At 2 years, the site-reported composite MAE rate was 16.9% (20.0% FMR, 10.3% DMR) including 8.9% cardiovascular mortality (predominantly in FMR patients). Between 1 and 2 years, MAEs included 4 cardiovascular deaths, 2 strokes, 1 MI, and 1 new reintervention.
Survival rates (Kaplan-Meier analysis) were 91.2% at 1 year (88.3% FMR, 97.3% DMR) and 80.3% at 2 years (72.3% FMR, 94.3% DMR) (Central Illustration).
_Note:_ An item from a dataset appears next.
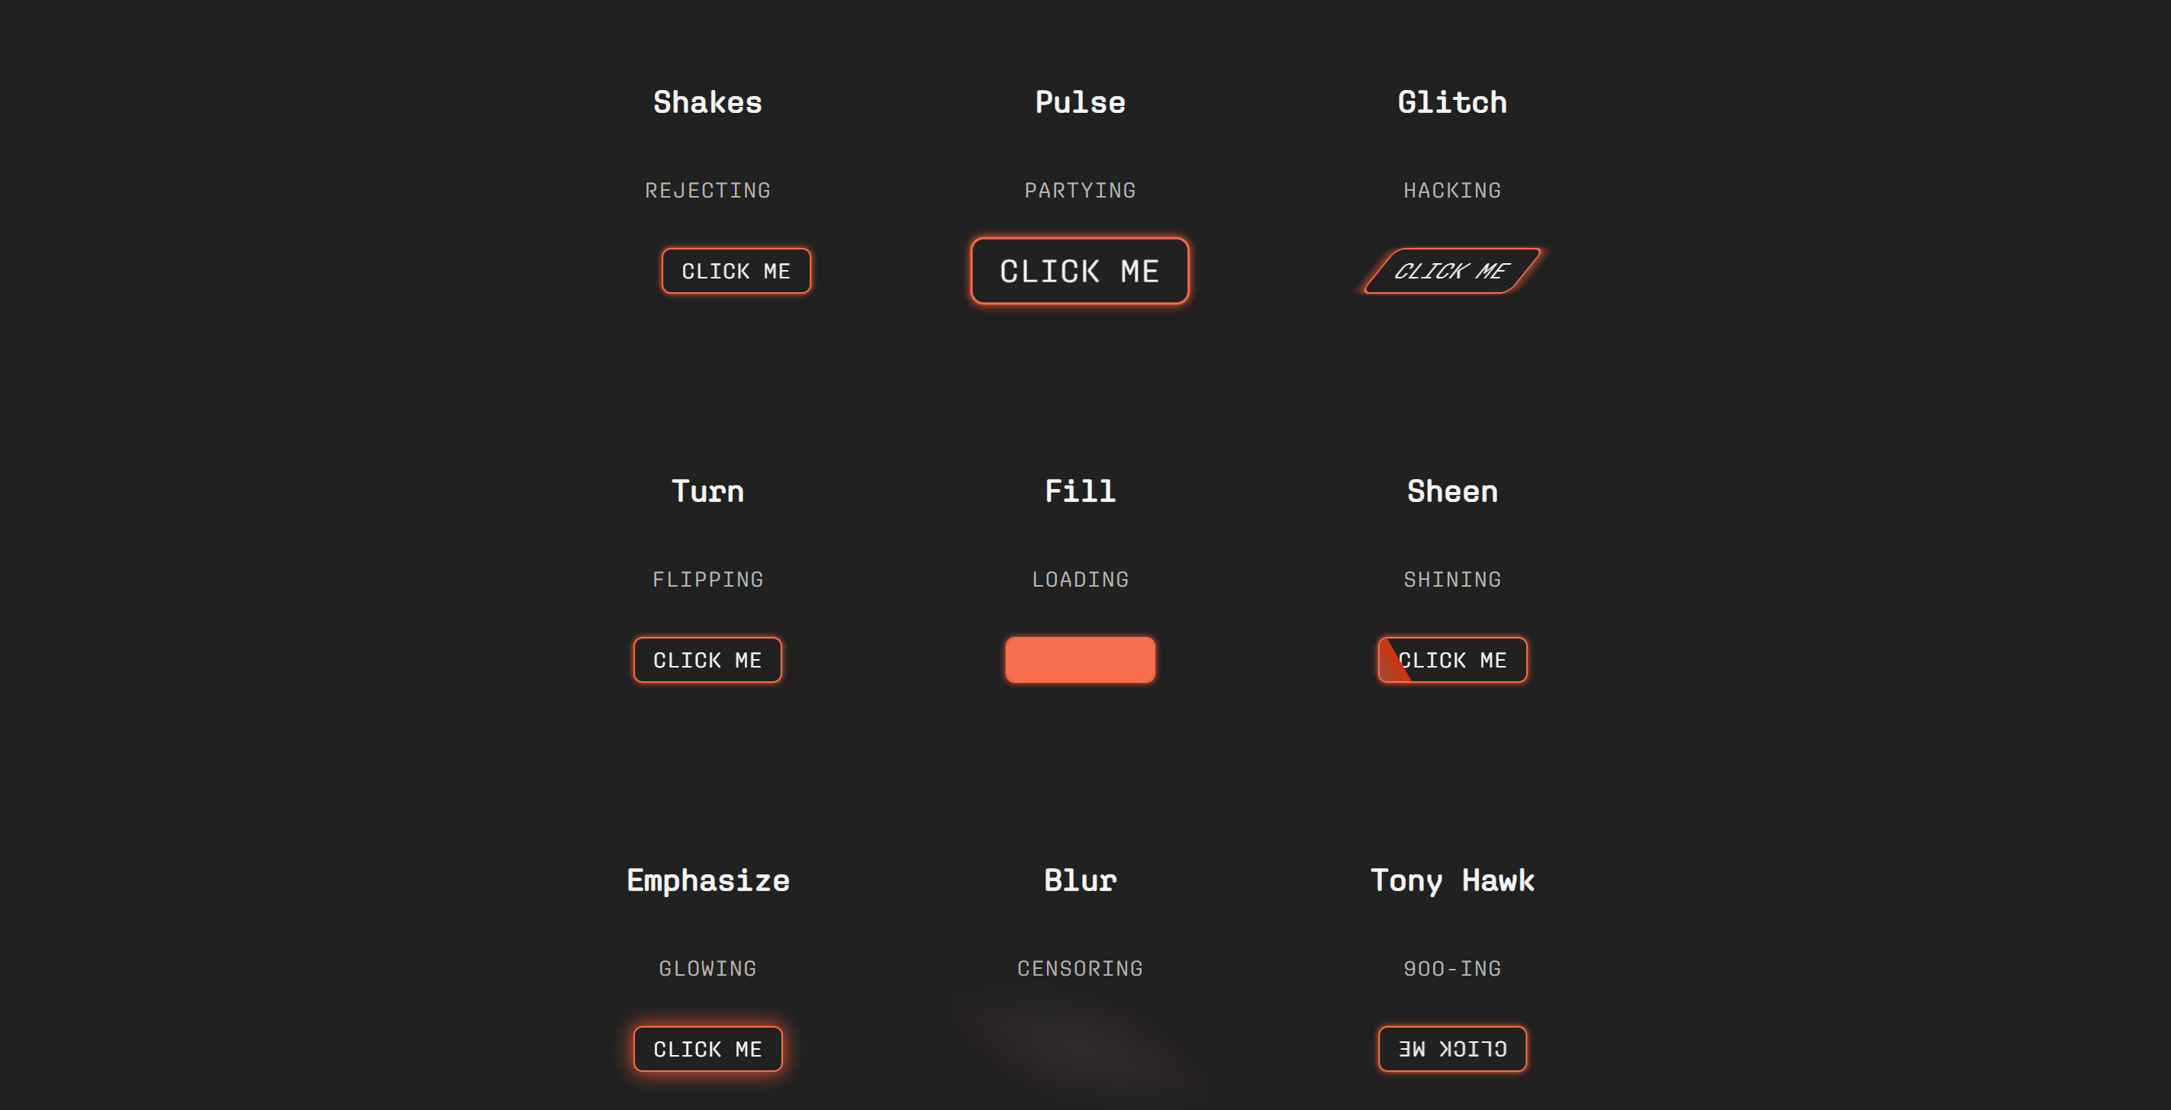Select the Fill heading
Viewport: 2171px width, 1110px height.
pos(1080,491)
The CEC-adjudicated rate of freedom from HF rehospitalization (Kaplan-Meier analysis) was 87.0% at 1 year (80.9% FMR, 100% DMR) (Supplemental Figure 3). The site-reported rate of freedom from HF rehospitalization (Kaplan-Meier analysis) was 84.3% at 2 years (77.5% FMR, 97.3% DMR) (Central Illustration).
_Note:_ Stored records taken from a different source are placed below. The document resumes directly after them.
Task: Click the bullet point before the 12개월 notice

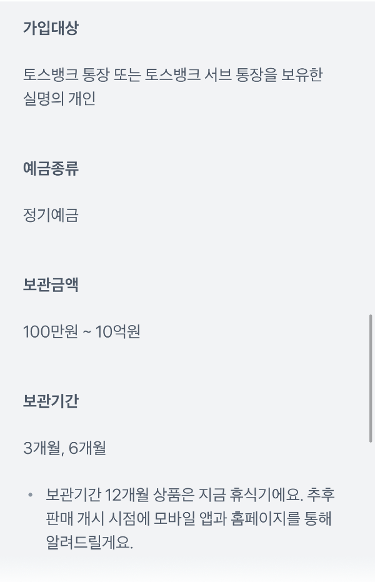Action: (x=31, y=495)
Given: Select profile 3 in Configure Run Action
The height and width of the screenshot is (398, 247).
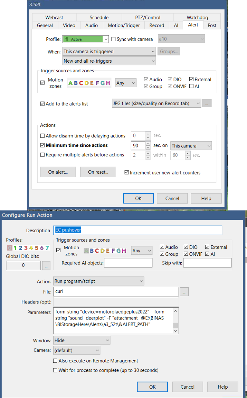Looking at the screenshot, I should [x=26, y=248].
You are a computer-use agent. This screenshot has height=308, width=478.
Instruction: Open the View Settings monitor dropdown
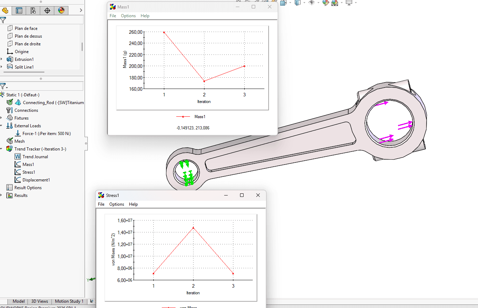pos(356,3)
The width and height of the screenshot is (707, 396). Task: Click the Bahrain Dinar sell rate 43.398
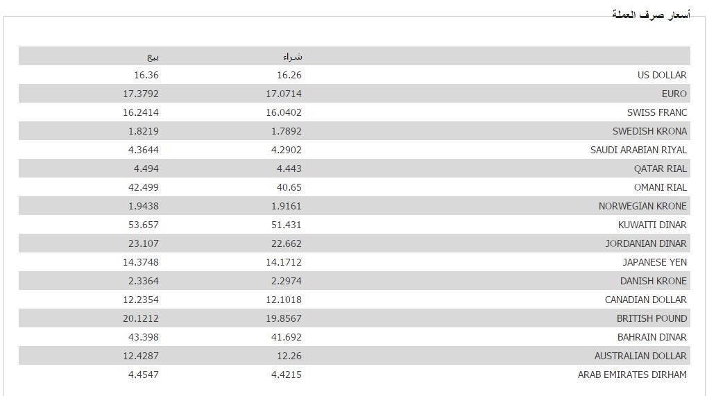[144, 336]
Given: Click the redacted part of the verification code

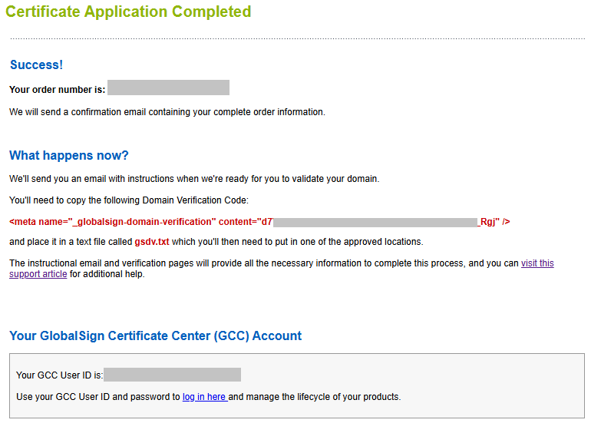Looking at the screenshot, I should coord(375,223).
2-Year MR Reduction, Survival, and HF Rehospitalizations in the CLASP Study
Graphs show unpaired data. The p value was calculated from paired analysis using the Wilcoxon signed rank test. aBaseline versus 30 days (n = 117), 1 year (n = 85), and 2 years (n = 36). bBaseline versus 30 days (n = 79), 1 year (n = 53), and 2 years (n = 19). cBaseline versus 30 days (n = 38), 1 year (n = 32), and 2 years (n = 17). †One patient had mitral regurgitation (MR) 1+ by transthoracic echocardiography and 3+ by transesophageal echocardiography. dKaplan-Meier analysis time to first event ± SE. DMR = degenerative mitral regurgitation; FMR = functional mitral regurgitation; HF = heart failure.
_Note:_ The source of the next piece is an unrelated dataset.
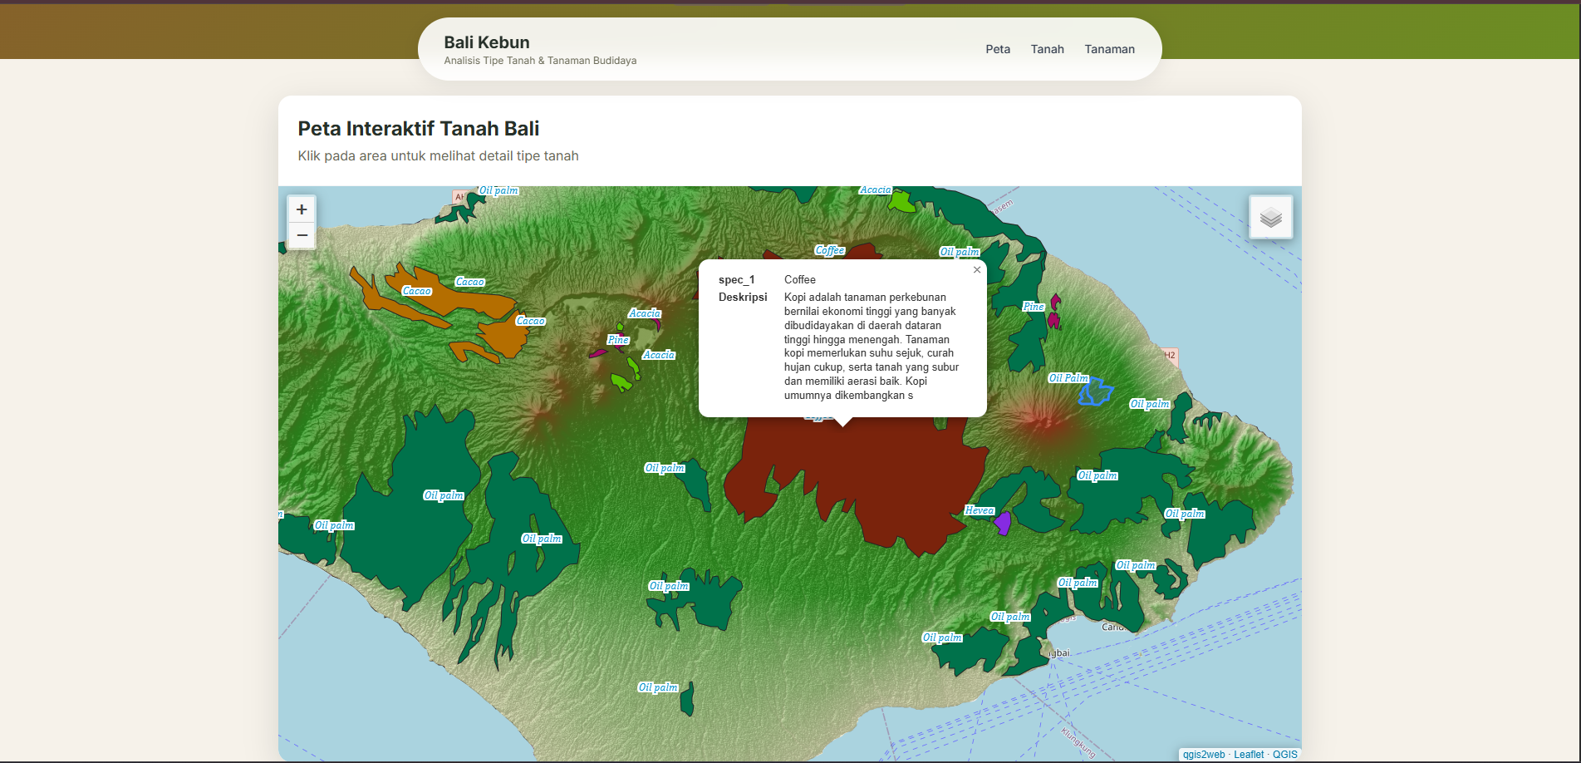Select the Coffee label above the popup
Image resolution: width=1581 pixels, height=763 pixels.
[829, 250]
The CEC-adjudicated annualized HF hospitalization rate decreased from 1.16 pre-procedure to 0.20 post-procedure (p < 0.001) at 1 year, an 82% reduction (78% FMR, 100% DMR). The 2-year site-reported reduction in annualized HF hospitalization rate was 85% (81% FMR, 98% DMR) (Figure 1).
Annualized Rate of HF Hospitalization
CEC = clinical events committee; CI = confidence interval; DMR = degenerative mitral regurgitation; FMR = functional mitral regurgitation; HF = heart failure; NA = not applicable; RR = reduction rate.
Echocardiographic results
Echocardiographic data were available at 30 days for 119 patients (81 FMR, 38 DMR), 1 year for 85 patients (53 FMR, 32 DMR), and 2 years for 36 patients (19 FMR, 17 DMR) with follow-up ongoing.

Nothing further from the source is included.